As has been mentioned by a few, masquerading (N computers to 1 IP) is by *no* means all that the the new linux NAT code can do. When I say NAT, I do not mean Cisco, or anyone other than the NAT defined in the Netfilter documentation on the Netfilter website. Look at : http://www.samba.org/~netfilter/ However, what I stated is fundamentally (albeit incomplete) correct. IP Masquerading ala ipfwadm, or IP Chains will be dropped in kernel version 2.4 (so I am told) for using the NAT module for masquerading. I apologize for the confusion. Steve On 29-Dec-99 Michael Hasenstein wrote:
On Wed, 29 Dec 1999, Steve Jardine wrote:
Not sure if this has been aswered yet: NAT is the new paradigm for IP Masquerading in the latest kernel (2.3.34>). It will be the replacement of IP Chains in the 2.4 kernel when it is released.
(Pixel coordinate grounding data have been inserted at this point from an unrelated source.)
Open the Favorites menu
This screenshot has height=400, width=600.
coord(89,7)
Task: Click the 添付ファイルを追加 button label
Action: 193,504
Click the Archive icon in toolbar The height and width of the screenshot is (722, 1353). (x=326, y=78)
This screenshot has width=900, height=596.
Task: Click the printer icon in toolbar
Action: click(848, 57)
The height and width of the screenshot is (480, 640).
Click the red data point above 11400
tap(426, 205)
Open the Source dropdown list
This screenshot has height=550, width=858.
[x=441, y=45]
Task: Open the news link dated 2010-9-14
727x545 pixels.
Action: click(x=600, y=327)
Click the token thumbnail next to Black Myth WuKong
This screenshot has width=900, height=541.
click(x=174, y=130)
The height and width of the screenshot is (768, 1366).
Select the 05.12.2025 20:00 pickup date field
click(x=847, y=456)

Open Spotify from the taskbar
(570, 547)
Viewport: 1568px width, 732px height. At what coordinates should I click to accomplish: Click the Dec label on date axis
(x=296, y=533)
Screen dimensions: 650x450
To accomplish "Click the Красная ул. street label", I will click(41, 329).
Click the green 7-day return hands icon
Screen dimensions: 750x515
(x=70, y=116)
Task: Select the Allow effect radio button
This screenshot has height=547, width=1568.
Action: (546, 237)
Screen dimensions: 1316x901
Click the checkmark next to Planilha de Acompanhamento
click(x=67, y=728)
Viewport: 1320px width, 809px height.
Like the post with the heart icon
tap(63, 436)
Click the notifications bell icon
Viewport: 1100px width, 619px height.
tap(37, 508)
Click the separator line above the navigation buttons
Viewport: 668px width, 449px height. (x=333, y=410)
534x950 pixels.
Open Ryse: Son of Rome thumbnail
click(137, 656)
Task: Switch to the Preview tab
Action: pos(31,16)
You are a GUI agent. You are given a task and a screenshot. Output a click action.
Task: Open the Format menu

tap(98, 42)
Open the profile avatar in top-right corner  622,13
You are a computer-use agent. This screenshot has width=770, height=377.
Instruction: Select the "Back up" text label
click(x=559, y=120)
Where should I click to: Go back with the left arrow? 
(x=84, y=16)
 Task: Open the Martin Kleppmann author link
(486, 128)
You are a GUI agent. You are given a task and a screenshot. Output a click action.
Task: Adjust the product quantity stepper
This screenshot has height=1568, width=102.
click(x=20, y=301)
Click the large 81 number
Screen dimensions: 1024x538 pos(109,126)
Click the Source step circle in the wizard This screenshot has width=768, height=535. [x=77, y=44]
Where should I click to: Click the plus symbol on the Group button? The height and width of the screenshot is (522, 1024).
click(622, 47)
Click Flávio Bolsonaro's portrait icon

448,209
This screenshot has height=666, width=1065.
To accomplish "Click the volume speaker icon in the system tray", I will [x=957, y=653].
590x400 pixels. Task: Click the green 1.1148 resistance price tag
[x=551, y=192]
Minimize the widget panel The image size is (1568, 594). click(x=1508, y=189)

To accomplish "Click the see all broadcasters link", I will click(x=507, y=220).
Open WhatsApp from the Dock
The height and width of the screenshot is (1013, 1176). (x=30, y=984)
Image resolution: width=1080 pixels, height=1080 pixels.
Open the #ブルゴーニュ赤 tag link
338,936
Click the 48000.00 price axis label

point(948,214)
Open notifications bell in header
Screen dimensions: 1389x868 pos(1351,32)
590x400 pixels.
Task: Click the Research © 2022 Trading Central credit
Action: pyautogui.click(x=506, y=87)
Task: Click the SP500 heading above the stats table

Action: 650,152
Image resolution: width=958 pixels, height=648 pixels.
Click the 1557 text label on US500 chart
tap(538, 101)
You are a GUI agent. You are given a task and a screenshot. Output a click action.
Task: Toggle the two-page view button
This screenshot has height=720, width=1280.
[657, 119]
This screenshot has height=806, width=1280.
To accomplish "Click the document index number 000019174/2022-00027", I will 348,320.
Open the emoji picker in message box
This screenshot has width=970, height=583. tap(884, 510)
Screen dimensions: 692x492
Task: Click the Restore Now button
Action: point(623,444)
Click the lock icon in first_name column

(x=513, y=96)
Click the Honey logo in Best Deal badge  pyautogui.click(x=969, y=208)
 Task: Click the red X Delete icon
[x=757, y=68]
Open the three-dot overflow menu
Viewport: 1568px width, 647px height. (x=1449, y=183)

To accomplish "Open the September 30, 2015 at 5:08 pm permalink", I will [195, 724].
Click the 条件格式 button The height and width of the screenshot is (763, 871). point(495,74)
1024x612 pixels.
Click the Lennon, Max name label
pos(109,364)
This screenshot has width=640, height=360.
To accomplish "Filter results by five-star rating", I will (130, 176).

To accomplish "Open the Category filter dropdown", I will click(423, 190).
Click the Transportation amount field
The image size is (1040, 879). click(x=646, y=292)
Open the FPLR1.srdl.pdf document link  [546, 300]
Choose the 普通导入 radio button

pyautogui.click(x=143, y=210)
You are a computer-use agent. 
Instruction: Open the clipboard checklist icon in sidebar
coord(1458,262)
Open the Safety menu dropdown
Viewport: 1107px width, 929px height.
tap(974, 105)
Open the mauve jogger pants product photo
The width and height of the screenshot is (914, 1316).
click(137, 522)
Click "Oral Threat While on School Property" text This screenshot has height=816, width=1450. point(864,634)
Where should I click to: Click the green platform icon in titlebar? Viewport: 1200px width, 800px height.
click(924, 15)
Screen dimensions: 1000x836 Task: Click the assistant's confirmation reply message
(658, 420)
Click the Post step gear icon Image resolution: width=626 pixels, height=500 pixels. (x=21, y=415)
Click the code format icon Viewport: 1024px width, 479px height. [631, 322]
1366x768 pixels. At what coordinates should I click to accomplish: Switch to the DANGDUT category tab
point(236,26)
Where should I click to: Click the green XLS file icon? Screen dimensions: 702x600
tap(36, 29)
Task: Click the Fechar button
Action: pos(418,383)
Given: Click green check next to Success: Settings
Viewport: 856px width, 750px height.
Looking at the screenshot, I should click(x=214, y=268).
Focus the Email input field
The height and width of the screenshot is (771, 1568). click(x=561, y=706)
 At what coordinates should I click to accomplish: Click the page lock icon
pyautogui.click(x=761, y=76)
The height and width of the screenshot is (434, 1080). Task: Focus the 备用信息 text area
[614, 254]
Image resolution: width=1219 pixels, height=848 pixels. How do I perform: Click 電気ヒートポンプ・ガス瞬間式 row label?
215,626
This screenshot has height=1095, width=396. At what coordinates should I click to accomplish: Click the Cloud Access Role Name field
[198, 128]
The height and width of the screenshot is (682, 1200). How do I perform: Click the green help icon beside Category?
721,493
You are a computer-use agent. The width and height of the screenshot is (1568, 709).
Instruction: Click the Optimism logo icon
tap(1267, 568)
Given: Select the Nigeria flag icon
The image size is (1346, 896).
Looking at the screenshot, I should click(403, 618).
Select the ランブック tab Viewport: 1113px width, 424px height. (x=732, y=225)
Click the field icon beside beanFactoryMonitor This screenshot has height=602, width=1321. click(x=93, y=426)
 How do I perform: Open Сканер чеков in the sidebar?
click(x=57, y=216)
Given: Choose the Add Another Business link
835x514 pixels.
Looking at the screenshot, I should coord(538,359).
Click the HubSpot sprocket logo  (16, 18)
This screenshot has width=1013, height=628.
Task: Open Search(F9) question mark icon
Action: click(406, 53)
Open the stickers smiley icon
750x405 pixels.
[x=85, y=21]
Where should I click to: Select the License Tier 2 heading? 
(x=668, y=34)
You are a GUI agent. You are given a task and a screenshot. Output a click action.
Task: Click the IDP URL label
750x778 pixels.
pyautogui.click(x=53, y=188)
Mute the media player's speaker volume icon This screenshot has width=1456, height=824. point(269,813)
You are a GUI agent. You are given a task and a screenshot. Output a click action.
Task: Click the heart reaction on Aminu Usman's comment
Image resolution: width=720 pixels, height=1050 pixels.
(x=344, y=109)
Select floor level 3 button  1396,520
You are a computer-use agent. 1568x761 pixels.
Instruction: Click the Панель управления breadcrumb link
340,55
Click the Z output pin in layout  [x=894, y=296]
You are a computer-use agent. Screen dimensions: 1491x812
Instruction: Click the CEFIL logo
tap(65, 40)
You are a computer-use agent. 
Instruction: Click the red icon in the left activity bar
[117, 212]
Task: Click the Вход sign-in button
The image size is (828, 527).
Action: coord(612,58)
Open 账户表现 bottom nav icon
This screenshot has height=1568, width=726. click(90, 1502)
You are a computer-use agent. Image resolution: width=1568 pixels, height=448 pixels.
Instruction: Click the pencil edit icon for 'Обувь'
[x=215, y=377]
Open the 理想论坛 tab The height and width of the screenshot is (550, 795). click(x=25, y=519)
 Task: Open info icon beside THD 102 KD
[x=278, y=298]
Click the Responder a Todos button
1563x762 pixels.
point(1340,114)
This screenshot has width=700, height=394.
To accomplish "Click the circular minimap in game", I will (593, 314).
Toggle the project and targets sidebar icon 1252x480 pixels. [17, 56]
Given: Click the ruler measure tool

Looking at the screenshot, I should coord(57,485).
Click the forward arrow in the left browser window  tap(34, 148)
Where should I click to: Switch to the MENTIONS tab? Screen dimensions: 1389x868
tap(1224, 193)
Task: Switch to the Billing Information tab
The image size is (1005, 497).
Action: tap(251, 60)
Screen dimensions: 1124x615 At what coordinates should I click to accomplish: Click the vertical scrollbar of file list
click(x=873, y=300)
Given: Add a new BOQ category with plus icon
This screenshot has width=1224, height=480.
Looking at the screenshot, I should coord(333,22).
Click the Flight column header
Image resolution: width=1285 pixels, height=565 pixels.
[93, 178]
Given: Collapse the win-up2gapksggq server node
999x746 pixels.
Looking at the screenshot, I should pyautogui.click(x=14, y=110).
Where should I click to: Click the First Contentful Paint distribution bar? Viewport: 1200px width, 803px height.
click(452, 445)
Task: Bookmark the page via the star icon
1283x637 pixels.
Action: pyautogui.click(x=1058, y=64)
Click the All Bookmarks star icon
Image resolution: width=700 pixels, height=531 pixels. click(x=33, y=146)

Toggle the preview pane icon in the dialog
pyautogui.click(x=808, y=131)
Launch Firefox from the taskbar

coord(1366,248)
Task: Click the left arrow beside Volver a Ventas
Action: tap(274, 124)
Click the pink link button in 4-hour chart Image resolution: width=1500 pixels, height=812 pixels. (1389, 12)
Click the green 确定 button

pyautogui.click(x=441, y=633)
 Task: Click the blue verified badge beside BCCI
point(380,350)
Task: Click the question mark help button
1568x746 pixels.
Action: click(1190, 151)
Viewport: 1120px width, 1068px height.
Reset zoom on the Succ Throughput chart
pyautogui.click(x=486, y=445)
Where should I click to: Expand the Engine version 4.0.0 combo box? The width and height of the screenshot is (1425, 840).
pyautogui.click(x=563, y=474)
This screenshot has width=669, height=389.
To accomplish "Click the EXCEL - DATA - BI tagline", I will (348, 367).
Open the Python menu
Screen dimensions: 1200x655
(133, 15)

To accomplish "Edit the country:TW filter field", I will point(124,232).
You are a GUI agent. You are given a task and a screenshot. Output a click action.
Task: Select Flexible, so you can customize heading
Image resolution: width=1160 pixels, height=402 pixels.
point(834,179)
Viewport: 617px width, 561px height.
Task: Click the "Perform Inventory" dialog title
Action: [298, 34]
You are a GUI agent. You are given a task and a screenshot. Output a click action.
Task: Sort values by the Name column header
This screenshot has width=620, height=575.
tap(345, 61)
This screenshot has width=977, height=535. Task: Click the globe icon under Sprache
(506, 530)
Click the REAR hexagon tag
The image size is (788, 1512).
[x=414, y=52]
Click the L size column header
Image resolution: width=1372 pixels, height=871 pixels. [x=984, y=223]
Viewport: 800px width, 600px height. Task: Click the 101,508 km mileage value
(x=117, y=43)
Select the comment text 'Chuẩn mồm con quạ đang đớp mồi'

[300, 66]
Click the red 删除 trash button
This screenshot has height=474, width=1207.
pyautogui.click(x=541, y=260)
NAT is short for Network Address Translation. Currently it *only* works with 2.3 kernels. So the stock kernel for Suse will not work.
What you mean is called 'netfilter', which implements, among other things, a framework for NAT, where misc. NAT modules (n:1 translation is widely known as 'masquerading') can be plugged in.
Netfilter is _not_ just a replacement for the masquerading code, and it is a framework for many things, not just NAT.